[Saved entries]
_ _ _ _
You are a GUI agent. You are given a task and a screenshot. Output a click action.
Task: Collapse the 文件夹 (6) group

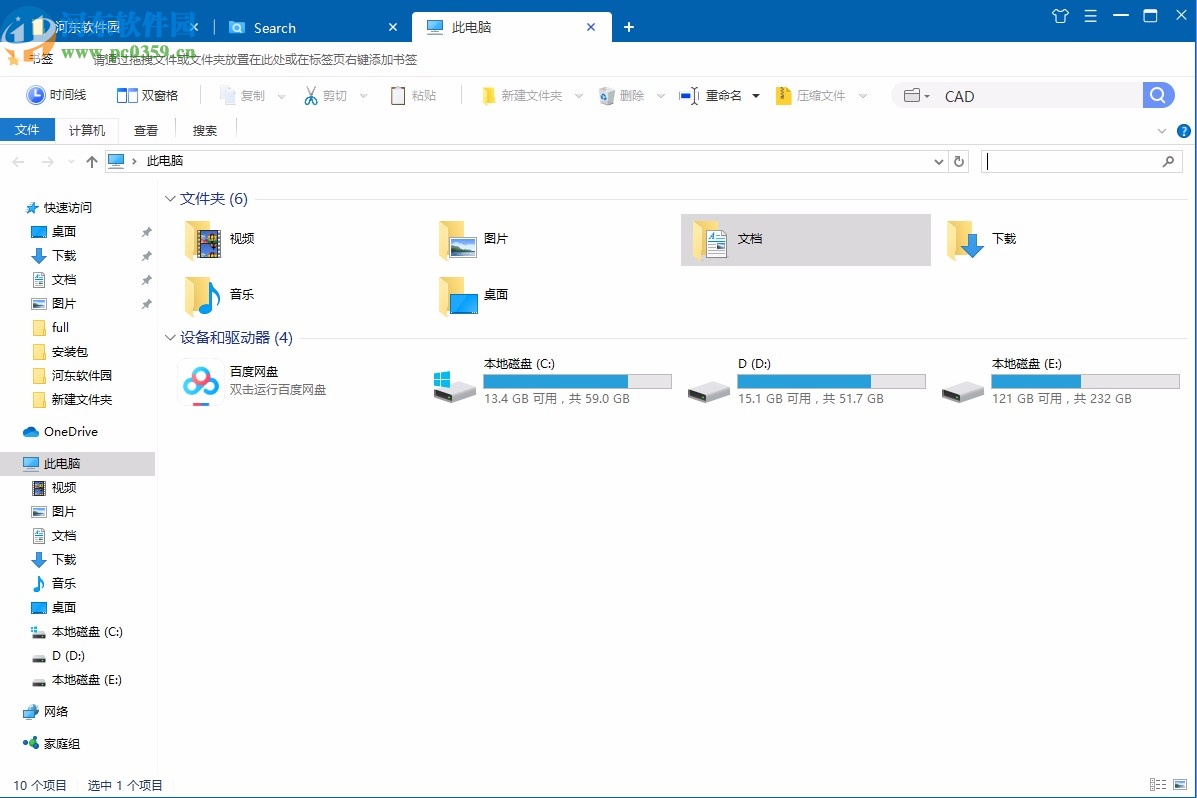(x=170, y=199)
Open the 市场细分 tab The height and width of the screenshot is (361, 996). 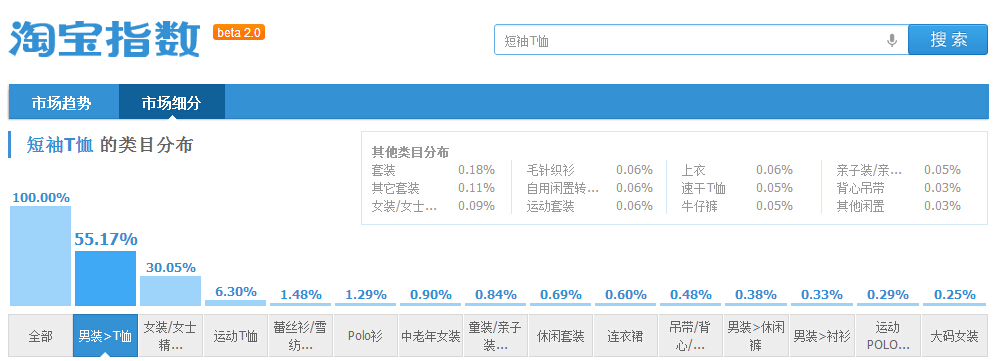click(172, 103)

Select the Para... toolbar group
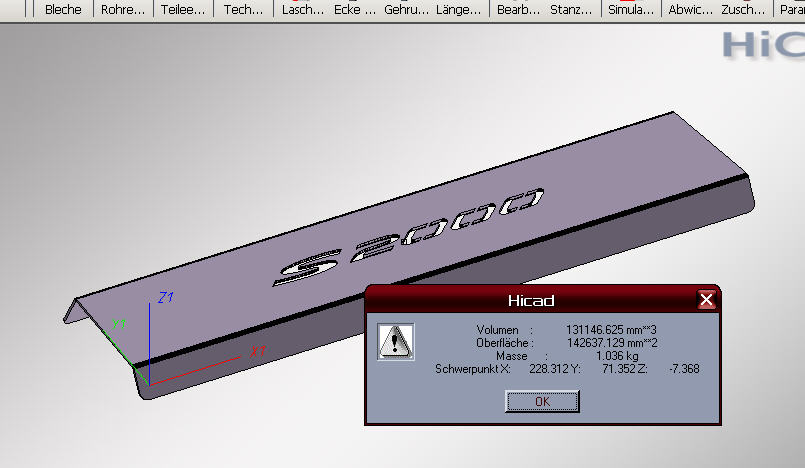coord(791,9)
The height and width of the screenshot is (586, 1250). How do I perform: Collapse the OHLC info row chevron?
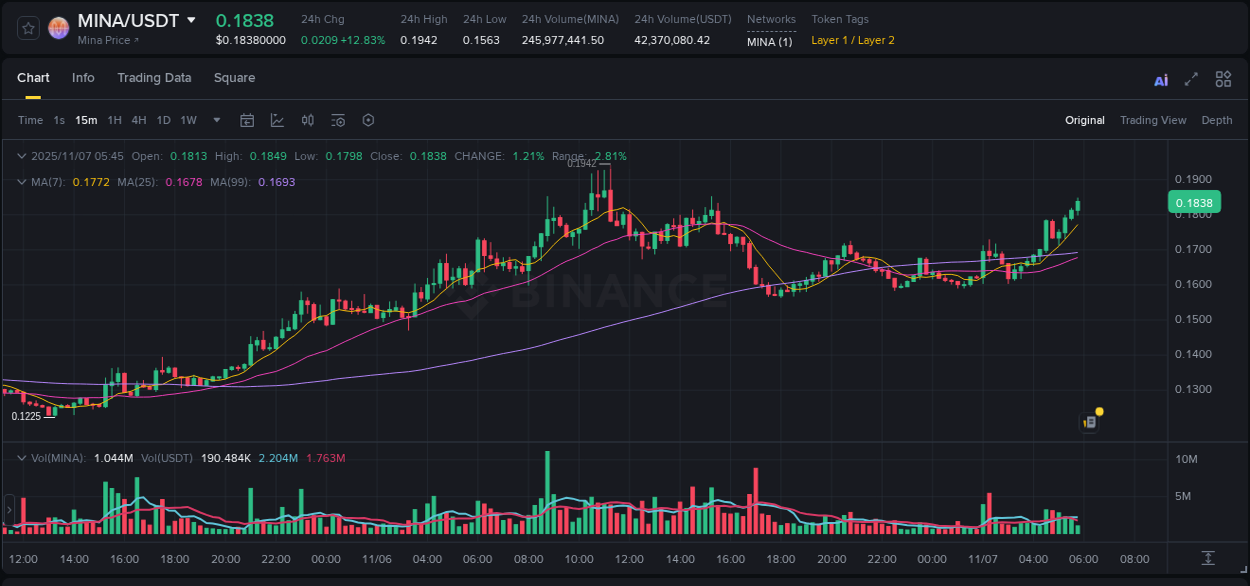[x=22, y=156]
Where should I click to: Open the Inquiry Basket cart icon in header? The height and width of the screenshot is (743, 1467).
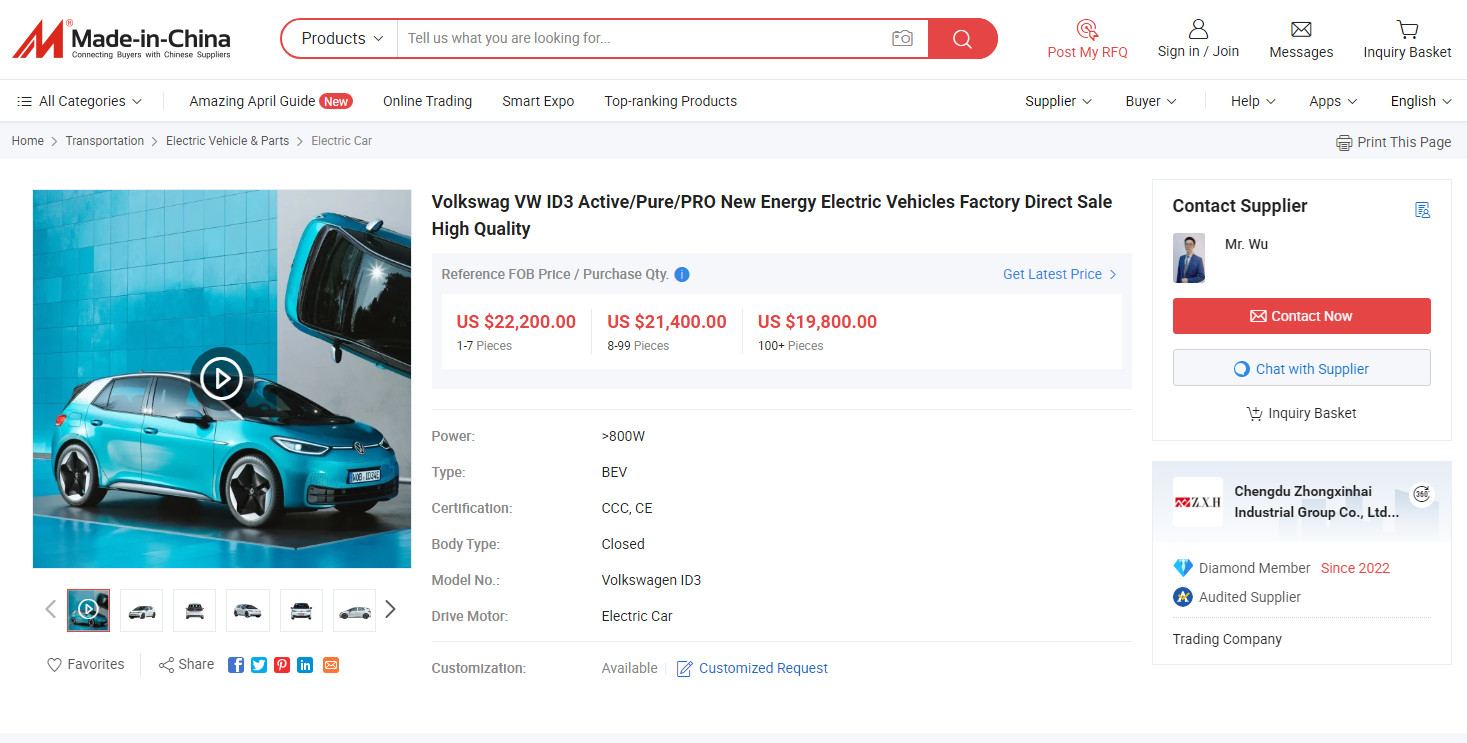(1407, 29)
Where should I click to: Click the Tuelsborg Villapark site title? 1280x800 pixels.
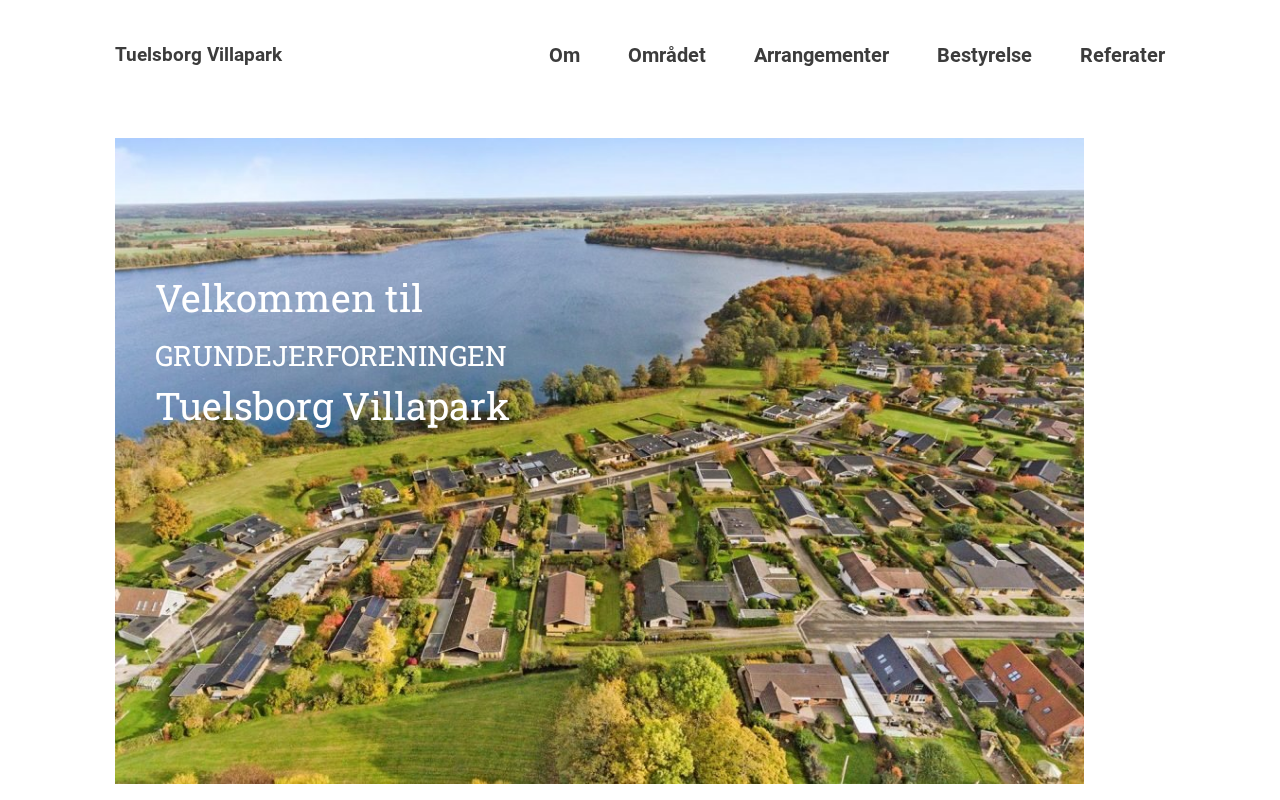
_ _ _ _
**EXERCISE**.
The reply needs to repeat exactly the line containing "The height and width of the screenshot is (586, 1250)." and each line after it, through the final line of the entries above, and to skip the pictures.

**RESULT**.
The height and width of the screenshot is (586, 1250). How do I perform: Collapse the OHLC info row chevron?
[x=22, y=156]
Where should I click to: Open the Inquiry Basket cart icon in header? The height and width of the screenshot is (743, 1467).
(1407, 29)
Where should I click to: Click the Tuelsborg Villapark site title? 1280x800 pixels.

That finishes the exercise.